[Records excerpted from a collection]
=-=-=-=-=
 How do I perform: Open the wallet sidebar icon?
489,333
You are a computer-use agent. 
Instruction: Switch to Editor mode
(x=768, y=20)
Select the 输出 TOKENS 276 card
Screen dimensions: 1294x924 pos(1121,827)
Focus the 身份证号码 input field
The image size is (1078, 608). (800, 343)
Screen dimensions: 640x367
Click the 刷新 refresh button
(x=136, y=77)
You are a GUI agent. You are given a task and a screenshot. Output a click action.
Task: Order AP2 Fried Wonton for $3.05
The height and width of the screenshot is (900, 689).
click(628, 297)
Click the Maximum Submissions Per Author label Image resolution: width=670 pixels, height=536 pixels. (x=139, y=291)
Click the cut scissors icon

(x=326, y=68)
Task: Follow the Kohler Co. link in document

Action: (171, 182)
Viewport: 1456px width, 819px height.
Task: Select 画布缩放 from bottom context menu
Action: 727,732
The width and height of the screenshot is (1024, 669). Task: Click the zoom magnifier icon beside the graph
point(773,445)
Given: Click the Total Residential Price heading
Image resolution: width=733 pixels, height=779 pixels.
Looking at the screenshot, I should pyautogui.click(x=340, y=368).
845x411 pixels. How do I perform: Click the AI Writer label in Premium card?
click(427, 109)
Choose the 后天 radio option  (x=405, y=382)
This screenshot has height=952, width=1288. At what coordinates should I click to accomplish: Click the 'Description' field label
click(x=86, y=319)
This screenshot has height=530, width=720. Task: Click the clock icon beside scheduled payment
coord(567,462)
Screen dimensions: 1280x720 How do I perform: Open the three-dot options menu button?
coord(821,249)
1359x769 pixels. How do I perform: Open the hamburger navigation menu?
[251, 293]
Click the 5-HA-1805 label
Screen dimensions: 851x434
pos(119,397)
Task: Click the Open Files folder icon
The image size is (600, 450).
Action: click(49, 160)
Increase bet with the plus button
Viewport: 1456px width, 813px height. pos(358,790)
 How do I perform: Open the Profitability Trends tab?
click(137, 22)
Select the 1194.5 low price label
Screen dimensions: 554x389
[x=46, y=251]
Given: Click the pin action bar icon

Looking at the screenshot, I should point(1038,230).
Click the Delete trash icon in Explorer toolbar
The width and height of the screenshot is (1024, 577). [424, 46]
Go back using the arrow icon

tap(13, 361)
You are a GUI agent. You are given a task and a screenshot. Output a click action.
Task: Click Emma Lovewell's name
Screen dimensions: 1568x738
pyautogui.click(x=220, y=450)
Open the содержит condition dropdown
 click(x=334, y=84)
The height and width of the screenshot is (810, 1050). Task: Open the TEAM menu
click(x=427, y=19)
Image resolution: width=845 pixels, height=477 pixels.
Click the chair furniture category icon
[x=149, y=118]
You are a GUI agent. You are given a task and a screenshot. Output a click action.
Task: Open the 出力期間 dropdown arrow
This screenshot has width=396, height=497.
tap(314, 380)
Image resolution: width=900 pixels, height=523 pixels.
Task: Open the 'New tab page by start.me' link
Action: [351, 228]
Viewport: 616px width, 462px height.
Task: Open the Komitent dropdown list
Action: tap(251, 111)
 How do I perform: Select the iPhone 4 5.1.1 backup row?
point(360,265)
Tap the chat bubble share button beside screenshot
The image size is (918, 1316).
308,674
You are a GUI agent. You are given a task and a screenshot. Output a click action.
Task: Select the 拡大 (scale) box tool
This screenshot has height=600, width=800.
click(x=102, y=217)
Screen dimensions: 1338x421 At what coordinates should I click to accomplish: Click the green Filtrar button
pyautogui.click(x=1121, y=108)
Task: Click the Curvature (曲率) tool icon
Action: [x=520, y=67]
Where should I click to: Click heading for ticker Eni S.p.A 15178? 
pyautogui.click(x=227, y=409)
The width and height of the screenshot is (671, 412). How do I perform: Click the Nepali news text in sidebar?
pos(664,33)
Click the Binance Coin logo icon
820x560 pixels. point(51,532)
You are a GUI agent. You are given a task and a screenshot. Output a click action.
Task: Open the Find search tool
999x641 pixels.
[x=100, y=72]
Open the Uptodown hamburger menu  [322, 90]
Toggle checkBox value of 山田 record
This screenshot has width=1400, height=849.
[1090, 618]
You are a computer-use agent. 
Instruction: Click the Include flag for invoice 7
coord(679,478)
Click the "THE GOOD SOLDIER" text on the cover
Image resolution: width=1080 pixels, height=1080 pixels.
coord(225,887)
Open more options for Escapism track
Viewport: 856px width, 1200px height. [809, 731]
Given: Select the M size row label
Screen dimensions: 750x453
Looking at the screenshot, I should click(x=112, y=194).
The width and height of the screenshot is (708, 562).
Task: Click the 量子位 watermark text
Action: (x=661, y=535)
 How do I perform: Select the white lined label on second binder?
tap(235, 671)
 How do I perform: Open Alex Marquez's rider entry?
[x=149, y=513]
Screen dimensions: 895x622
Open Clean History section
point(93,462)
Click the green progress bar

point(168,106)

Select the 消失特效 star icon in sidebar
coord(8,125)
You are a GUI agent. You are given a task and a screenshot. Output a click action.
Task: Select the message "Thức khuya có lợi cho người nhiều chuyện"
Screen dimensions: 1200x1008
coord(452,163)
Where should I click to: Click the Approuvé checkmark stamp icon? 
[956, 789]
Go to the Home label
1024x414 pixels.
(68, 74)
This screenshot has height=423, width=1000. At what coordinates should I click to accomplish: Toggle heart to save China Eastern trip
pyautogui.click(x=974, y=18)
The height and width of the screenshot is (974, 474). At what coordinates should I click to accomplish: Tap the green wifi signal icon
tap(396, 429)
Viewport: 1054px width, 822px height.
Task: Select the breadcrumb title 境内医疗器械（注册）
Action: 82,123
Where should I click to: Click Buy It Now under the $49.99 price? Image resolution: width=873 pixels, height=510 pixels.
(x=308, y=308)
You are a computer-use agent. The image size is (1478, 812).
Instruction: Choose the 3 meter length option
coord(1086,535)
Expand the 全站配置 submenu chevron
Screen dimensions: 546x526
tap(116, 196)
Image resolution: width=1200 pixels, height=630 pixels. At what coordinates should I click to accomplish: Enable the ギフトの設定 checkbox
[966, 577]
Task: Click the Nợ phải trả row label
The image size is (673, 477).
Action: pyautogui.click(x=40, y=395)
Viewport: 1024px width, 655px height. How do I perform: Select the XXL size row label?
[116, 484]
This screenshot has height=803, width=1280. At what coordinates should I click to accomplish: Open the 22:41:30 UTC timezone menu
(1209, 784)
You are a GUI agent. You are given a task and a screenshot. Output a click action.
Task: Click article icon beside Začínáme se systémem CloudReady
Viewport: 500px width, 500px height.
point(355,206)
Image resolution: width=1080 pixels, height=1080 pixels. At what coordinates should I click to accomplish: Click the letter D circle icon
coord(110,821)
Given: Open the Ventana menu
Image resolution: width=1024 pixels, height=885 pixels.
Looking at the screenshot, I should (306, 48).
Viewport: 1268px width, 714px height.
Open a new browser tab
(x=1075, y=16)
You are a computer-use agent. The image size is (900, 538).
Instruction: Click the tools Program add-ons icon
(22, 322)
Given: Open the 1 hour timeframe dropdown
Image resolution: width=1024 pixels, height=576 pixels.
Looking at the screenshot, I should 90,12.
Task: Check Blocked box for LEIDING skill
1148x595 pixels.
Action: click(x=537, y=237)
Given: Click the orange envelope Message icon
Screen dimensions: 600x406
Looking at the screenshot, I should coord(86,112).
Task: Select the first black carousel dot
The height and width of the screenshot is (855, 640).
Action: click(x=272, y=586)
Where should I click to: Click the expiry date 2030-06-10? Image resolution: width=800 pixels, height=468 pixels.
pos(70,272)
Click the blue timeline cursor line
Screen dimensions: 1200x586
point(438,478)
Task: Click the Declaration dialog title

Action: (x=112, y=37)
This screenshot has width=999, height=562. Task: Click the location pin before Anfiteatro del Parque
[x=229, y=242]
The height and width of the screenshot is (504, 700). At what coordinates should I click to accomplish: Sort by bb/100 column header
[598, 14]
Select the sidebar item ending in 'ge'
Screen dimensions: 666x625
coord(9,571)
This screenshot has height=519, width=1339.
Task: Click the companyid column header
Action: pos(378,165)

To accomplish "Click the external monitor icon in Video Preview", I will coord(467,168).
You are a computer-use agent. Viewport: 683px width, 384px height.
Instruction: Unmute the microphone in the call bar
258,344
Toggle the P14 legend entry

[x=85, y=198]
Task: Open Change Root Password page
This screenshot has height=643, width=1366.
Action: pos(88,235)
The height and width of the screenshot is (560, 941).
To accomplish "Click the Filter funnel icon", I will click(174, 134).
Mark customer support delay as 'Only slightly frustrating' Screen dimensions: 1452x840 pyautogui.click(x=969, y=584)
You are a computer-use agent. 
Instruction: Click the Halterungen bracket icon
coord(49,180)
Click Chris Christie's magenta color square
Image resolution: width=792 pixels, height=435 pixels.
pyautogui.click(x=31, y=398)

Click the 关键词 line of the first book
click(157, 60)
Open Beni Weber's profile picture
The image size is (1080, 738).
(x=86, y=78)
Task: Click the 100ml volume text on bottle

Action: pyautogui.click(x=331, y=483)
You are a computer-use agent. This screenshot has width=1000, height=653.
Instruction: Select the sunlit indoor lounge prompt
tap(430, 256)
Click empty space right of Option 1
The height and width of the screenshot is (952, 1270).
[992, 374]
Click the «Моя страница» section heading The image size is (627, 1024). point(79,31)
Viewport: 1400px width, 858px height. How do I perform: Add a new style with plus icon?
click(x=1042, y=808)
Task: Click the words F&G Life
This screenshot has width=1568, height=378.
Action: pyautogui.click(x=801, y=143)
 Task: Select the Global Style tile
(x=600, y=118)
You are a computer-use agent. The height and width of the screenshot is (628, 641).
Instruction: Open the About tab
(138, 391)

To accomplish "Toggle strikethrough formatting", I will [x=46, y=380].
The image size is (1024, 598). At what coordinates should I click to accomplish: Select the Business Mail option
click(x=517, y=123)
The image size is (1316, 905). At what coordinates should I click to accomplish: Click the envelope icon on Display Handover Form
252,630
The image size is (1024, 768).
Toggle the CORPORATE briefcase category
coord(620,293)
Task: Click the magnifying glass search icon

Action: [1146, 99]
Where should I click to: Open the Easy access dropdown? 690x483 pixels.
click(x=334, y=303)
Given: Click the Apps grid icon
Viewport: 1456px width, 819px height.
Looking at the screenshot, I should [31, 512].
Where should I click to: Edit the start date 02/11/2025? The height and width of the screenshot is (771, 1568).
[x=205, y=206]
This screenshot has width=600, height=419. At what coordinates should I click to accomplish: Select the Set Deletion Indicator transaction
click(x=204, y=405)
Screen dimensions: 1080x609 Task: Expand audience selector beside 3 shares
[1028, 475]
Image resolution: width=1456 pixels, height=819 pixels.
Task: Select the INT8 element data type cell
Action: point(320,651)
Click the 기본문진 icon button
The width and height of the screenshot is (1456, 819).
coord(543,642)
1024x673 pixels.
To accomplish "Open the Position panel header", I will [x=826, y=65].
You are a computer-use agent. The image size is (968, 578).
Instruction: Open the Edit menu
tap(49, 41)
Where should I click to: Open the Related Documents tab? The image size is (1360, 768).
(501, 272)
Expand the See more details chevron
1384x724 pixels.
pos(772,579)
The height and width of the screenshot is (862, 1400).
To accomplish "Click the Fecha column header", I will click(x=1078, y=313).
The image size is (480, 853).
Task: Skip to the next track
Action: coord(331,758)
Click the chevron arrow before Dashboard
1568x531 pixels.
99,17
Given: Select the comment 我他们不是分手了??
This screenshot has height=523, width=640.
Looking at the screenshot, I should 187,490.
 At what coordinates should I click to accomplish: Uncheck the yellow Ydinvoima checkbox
=-=-=-=-=
> _Required work_
With "computer" as the string to look for, count the matching lines in the entries above and report only the number.

> _Expected output_
9